◆ WHAT TO DO
Could you repeat the entries below exactly, but only from the line with "Enable Username Authen. Only checkbox" through the line with "Instruction: Open the PDF with Photopea", and without any picture?

"""

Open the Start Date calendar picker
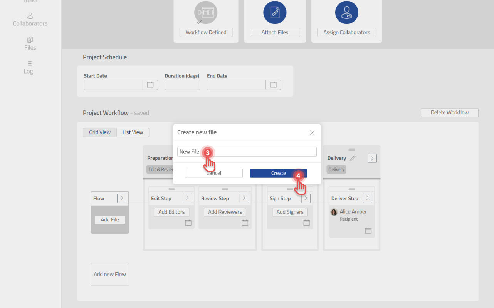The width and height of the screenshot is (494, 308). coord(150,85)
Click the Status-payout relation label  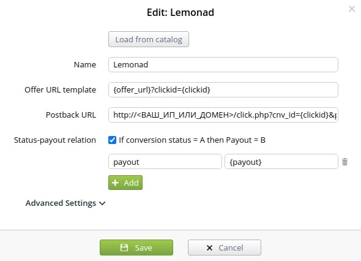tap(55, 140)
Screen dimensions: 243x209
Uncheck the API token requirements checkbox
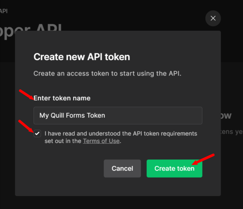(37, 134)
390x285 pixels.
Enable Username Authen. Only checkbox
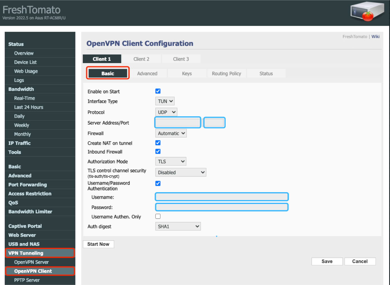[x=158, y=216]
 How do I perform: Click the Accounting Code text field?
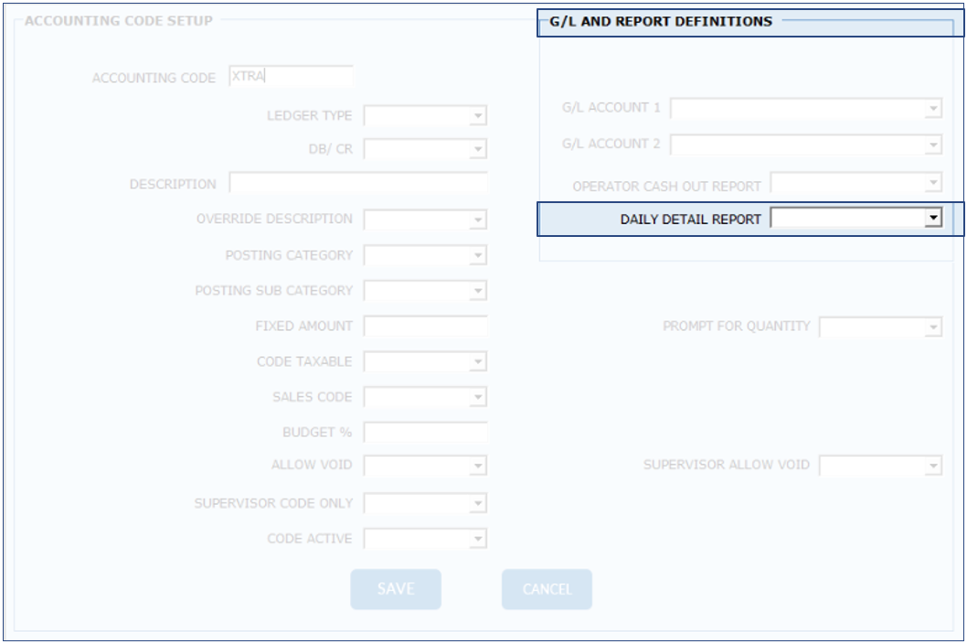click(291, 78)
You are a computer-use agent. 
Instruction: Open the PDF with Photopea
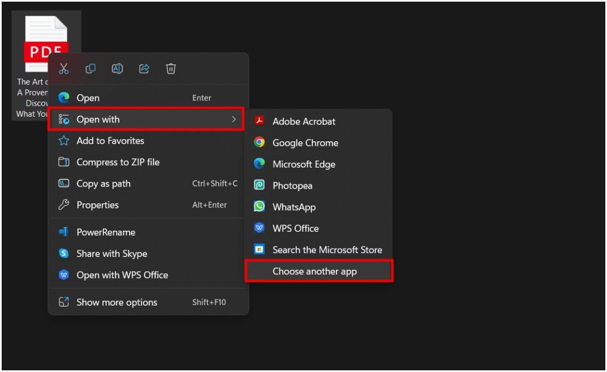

"""
"""

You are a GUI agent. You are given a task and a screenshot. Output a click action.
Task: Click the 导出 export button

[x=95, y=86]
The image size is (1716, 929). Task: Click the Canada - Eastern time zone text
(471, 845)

"""

◆ YOUR RESPONSE
Enable Username Authen. Only checkbox
[x=158, y=216]
 How do I perform: Click the Accounting Code text field?
click(291, 78)
You are a computer-use agent. 
Instruction: Open the PDF with Photopea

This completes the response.